Requirements:
(A) In the mailing-list post about a small in-line heat pump, how much air can the whole house HEPA system move?
(B) Continue the mailing-list post about a small in-line heat pump, starting right after its last line.

[Greenbuilding] small in line heat pump

Don Lush donlush at uniserve.com
Thu Mar 22 14:09:29 CDT 2012


John- Following up on this I have operating separately from the HRV a whole
house HEPA system that circulates air from an open concept basement to all
upstairs rooms. It operates  up to 1000 cfm on high setting. 

Are you aware of a "mini split" system in which the indoor coil is not in
the conventional wall mounted unit with its own fan and drain system, but
rather one that could be integrated into or is specifically designed to be
integrated into the HEPA or any other duct system designed to circulate air?


At present the whole house HEPA system draws air from a well- insulated walk
out "basement" (designed as a heat sink with all of the insulation (EPS R
30) on the outside of the concrete) and circulates it throughout the house
stabilizing temperatures and maintaining air quality. Having an in duct
"mini split" would allow supplemental heating and cooling of circulating air
on cold winter days and warm summer ones. I presently have a Fujitsu mini
split mounted on the basement wall but I think its ability to heat and cool
would be much more efficient integrated into the HEPA duct system. 

Thanks Don



-----Original Message-----
From: greenbuilding-bounces at lists.bioenergylists.org
[mailto:greenbuilding-bounces at lists.bioenergylists.org] On Behalf Of John
Straube
Sent: Thursday, March 22, 2012 2:26 PM
To: Green Building
Cc: healthyhomebuilding at yahoogroups.com
Subject: Re: [Greenbuilding] small in line heat pump

Thats a tough one Mr Abrams
To deliver 12 KBtu you need about 400, preferably 450 cfm.  So what kind of
ERV is it? most residential scale ERVs are like 50 to 150 cfm to serve
normal size homes. 400 cfm ERV must be for a commercial use?

Dataset extract:
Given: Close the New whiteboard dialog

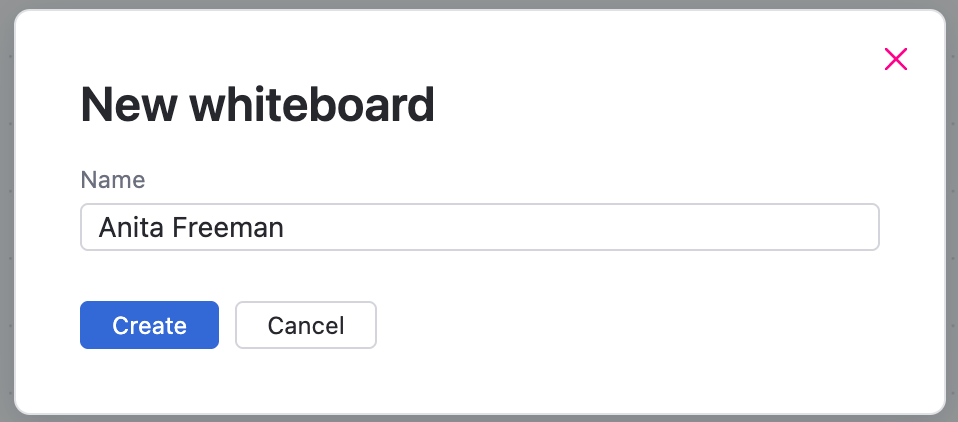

Answers provided:
(A) Up to 1000 cfm on its high setting.

(B)
If you are talking water source HP, Trane  and Florida Heat Pump (now bosch)
makes a line of water to water heat pumps that small, and you use a stadard
coil in the air stream.
For air to air, all of the standard split units (meaning you can put the
coil in a duct airstream) start at 18 kBtu/hr.  Which requires a lot more
airflow yet again. But Goodman Trane Carrier all make units at 1.5 tons,
they are just not that efficient.

On 12-03-22 11:43 AM, Alan Abrams wrote:
> anyone know of a small capacity (12K - 18KBtu) heatpump, suitable for
installation in line with an ERV?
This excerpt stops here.